今、よい香りで嗅覚を刺激し、認知症や介護予防、改善にも役立てようというアロマセラピーが注目されている。在宅や施設、病院などでメディカルアロマセラピーを行う、所澤いづみさんに聞いた。
「老化で衰え始めた嗅覚は、意識して鍛えることで、ある程度の改善も見込めます。ティッシュやハンカチなどに精油を含ませて行う芳香浴で、繰り返し刺激します」
芳香浴とは、しっかりと香りの刺激が得られる方法。たたんだティッシュ、ハンカチなどに精油を1~2滴ほど含ませ、鼻に近づけて深呼吸する。胸ポケットやブラジャーの内側などに入れておけば、常時、香りを楽しめる。
「実際に私がアロマセラピーを行った認知症対象のデイサービスでも、最初はまったく香りを感じなかった人たちが、週1~2回ずつ1~2か月続ける間に少しずつ感じ始め、芳香浴を楽しみにしたり、または『このにおいは嫌い』と、香りを認識し、意思表示できるようになりました。自分にとって好きか心地よいか、あるいはそうでないかを感じられることが大切なのです。
今、嗅覚の衰えを感じている人、その兆候がある親御さんも、あきらめずに香りの刺激を試してみてください」
ただし稀に、香りの刺激が苦手という人もいるという。そんなことからも、心地よく香りが楽しめるかどうかを、まず確認したい。
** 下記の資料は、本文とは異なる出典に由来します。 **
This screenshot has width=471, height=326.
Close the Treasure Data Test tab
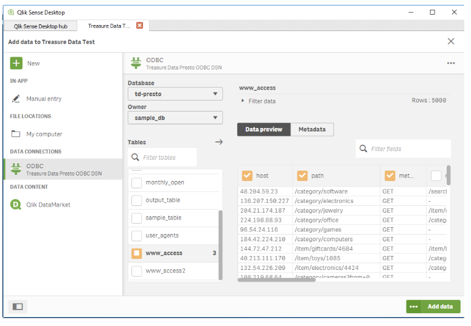[x=140, y=26]
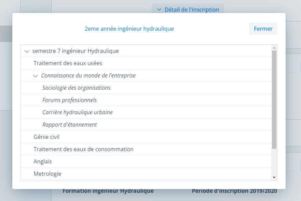This screenshot has width=301, height=201.
Task: Collapse Connaissance du monde de l'entreprise chevron
Action: 35,76
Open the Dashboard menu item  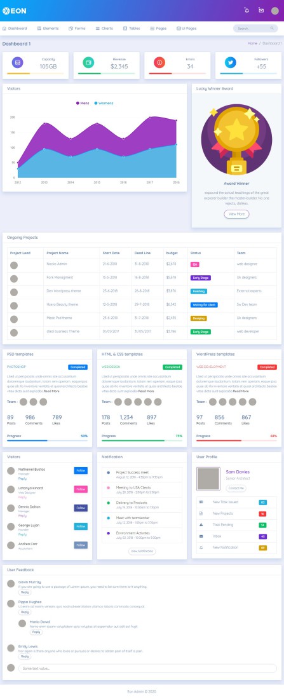15,28
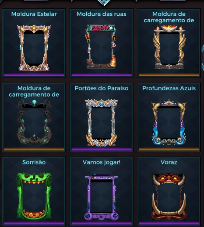204x227 pixels.
Task: Open the Portões do Paraíso frame
Action: (x=102, y=117)
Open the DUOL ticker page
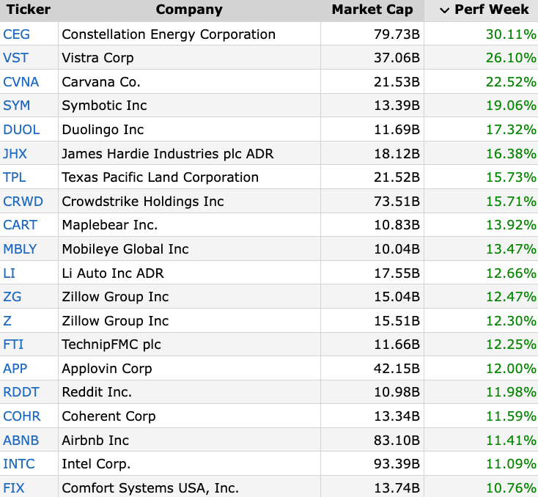This screenshot has width=538, height=497. 21,130
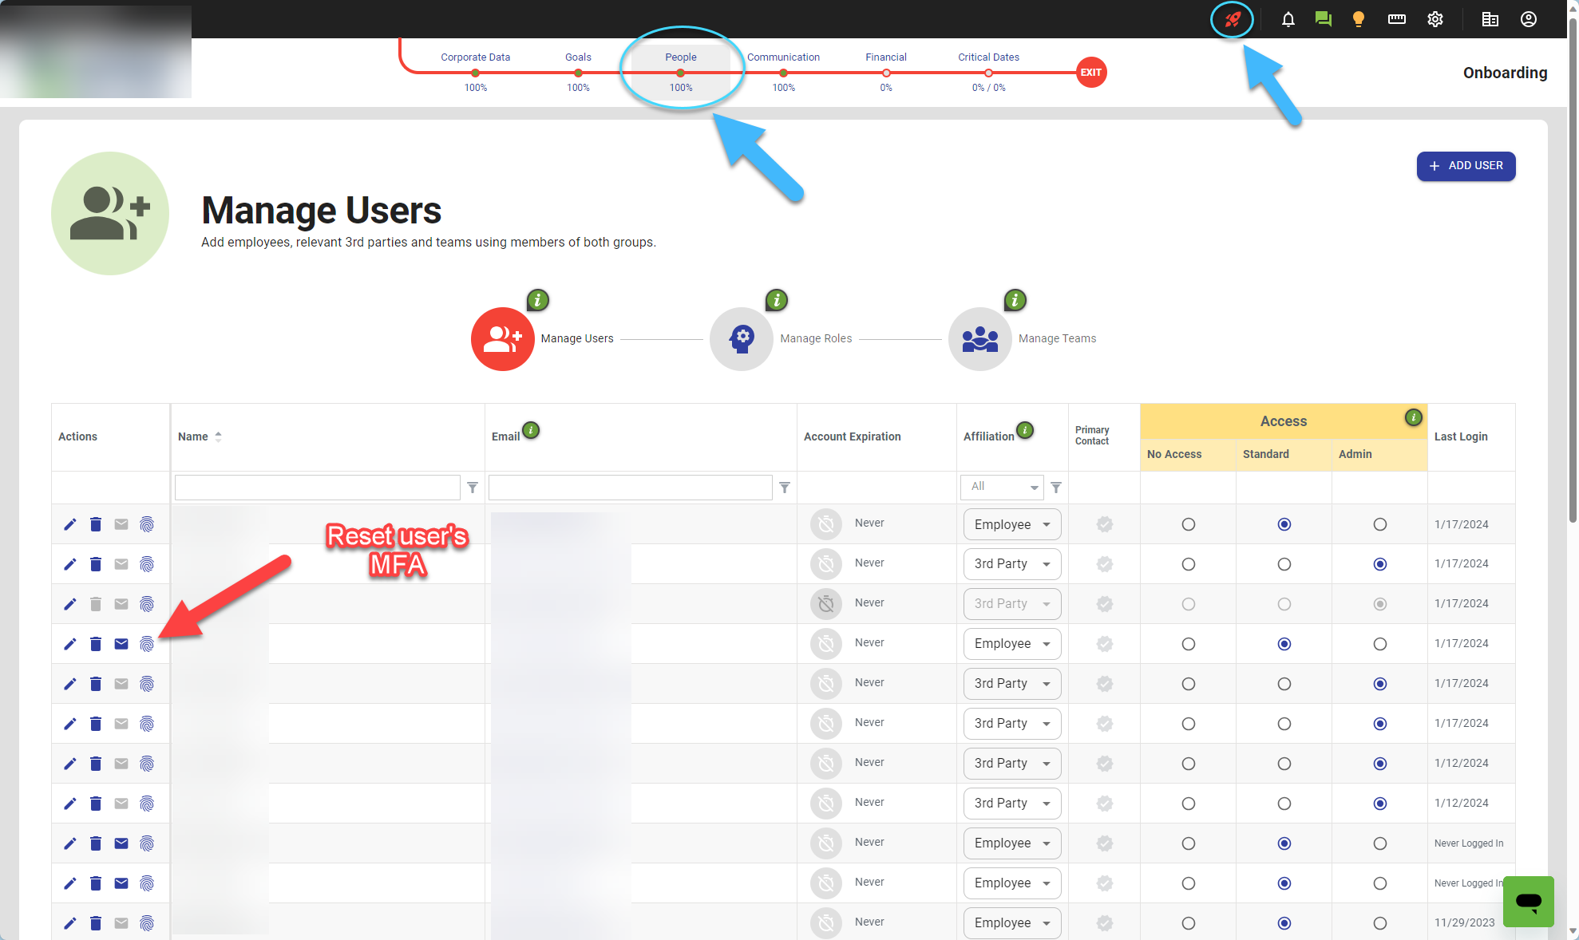Select Standard access radio in the fifth user row
This screenshot has width=1579, height=940.
[x=1284, y=684]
所澤さんのご両親も認知症だった。10年に及ぶ介護生活の中で、家族としてアロマセラピーを施せたことが何よりうれしかったという。
「父も母も芳香浴やマッサージを受けながら、よく気持ちよさそうに居眠りをしていました。父が亡くなる少し前、アロマセラピーの後で『生き返るようだな』と言ってくれたことが本当にうれしく、心に残っています。
アロマセラピーは、ケアをする人、一緒にいる人もともに癒され、香りの効果が得られるところがよい点です。介護生活は何かとストレスが多く、また排泄物などで家の中に嫌なにおいが出やすく、気持ちが落ち込みやすい環境なのです。ぜひ香りを生活の中にうまく取り入れてください。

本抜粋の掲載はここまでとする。